30 minutes → 3 seconds • Medical records you can actually use
A friend spent 10+ years visiting doctors without a diagnosis. Each specialist saw only their fragment — missing connections between symptoms across clinics and years. Built HealthRAG in 12 days. Processed 870 documents. Now she answers any doctor’s question about her history in 3 seconds instead of searching through papers for 30 minutes.
Before/After
Before: Doctor asks “What was your hemoglobin six months ago?” → 30 minutes searching papers, trying to remember which clinic
After: Ask Telegram bot → 3 seconds, complete answer with dates and trend
Impact: 870 documents from 10+ years, instantly searchable. Trends visible that were impossible to see before (e.g., “vitamin D dropping for 2 years”).
How It Works
Step 1: Send photo of medical document to Telegram bot
Step 2: AI reads it (including handwriting), extracts test results, dates, diagnoses. When it encounters unknown abbreviations, asks you once, then remembers forever.
Step 3: Data organized into two systems: structured database for trends (“show cholesterol last 2 years”) + search engine for context (“find all mentions of thyroid”)
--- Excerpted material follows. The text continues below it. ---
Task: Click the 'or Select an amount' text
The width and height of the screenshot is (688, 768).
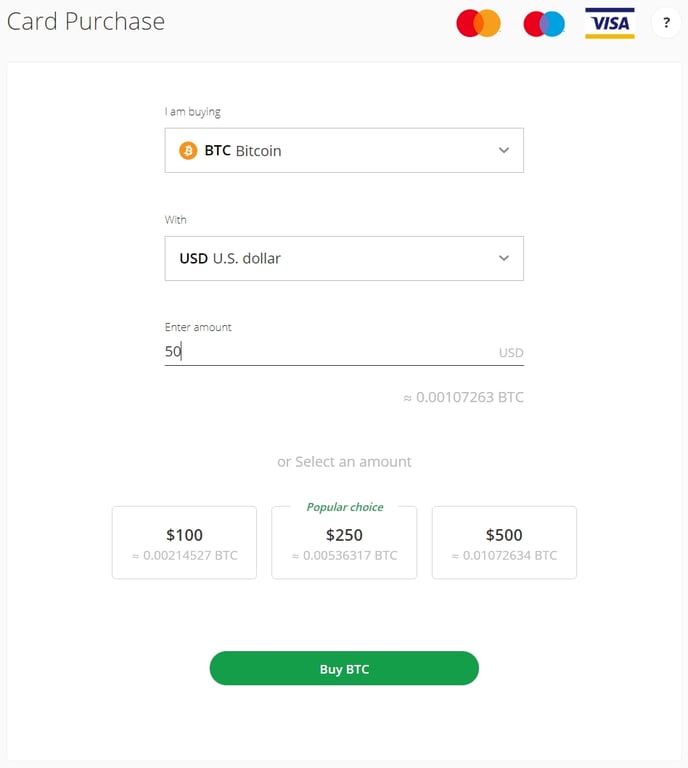Action: click(x=344, y=462)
Result: Ask any question about your medical history, get answer in 3 seconds with specific numbers and dates.
Technical Architecture
Data Pipeline: Medical Document → Google Document AI (OCR) → Claude AI (Structuring + Normalization) → JSON Schema Validation → Parallel Write to BigQuery (structured data) + Qdrant (embeddings) → Conversational AI Layer
Key Technical Decisions:
- Google Document AI: Superior OCR for medical documents with complex layouts (~$19 for all 870 documents)
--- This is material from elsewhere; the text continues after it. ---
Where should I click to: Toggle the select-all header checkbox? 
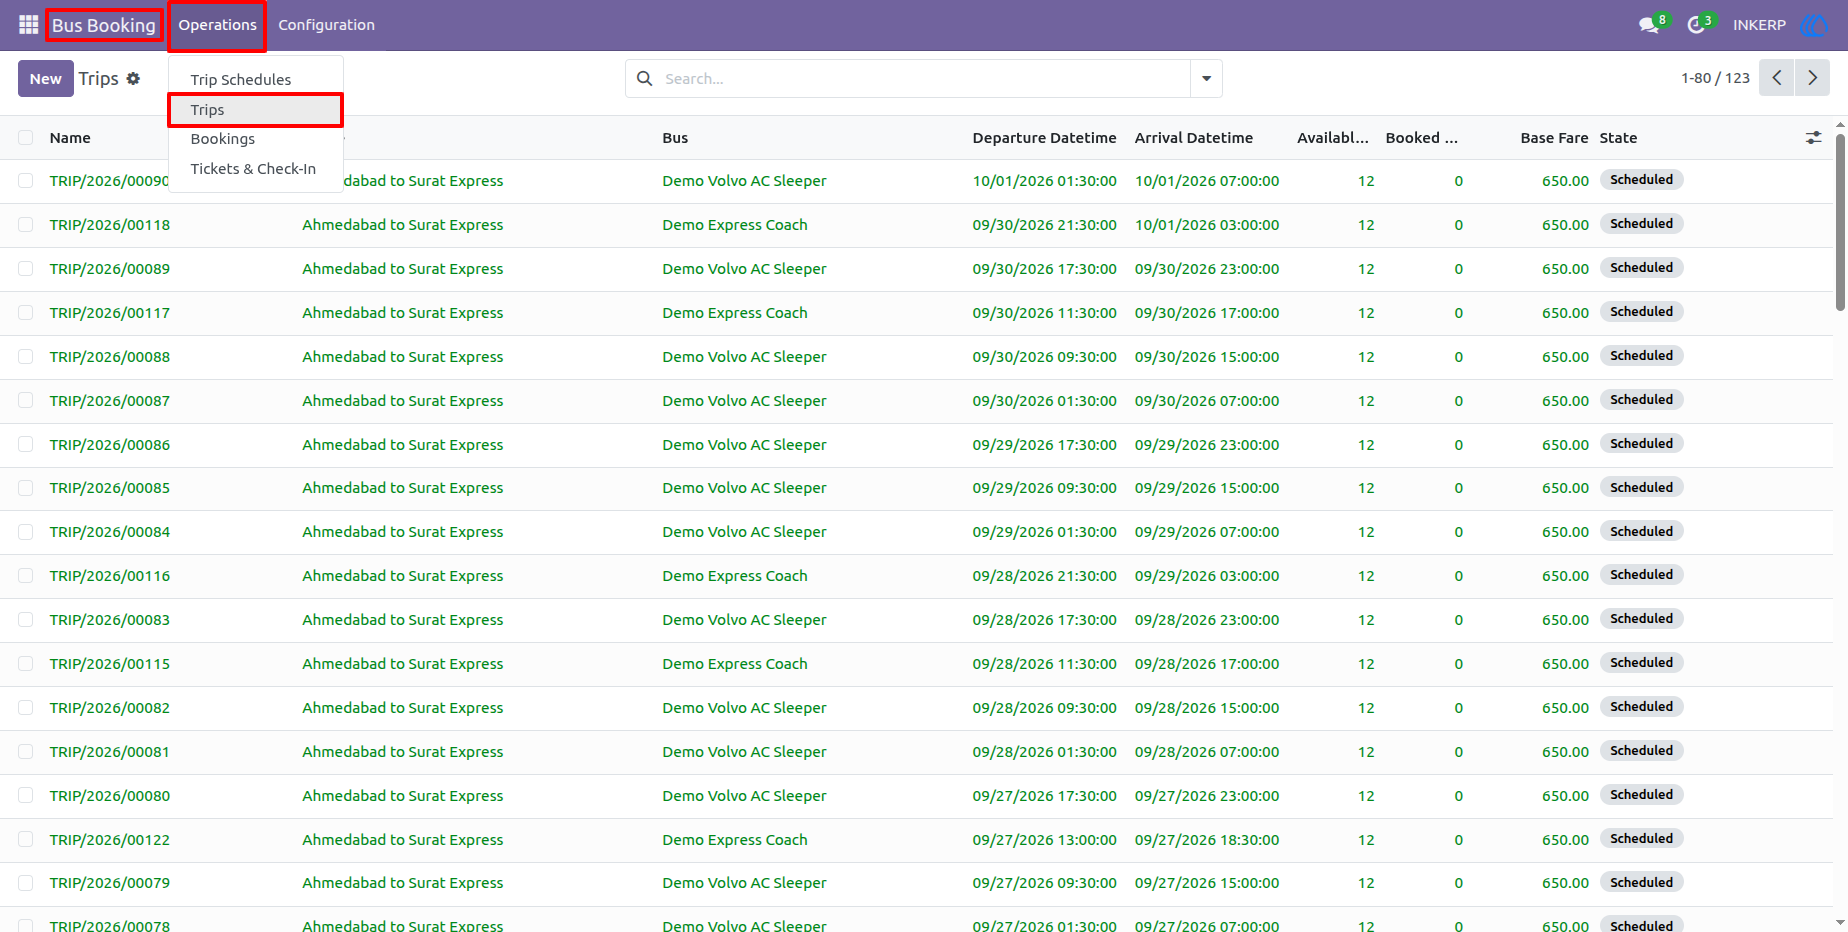click(x=26, y=138)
- Claude 3.5 Sonnet: Best-in-class for medical entity extraction and normalization
- BigQuery: Powerful analytics engine for health trends, cost-effective at scale
- Qdrant: Self-hosted vector database for privacy-sensitive medical data
- Hybrid Storage: Structured data in BigQuery (fast queries), full context in Qdrant (semantic search)
Real Numbers
- 95% OCR accuracy, 90% extraction accuracy
- 15-30 seconds per document (OCR + structuring + storage)
- ~$0.05-0.15 per document processed
- < 2 seconds to answer questions
- 870 documents processed, 10+ years of history
- ~21,000 lines of code across 35 modules. Built in 12 days.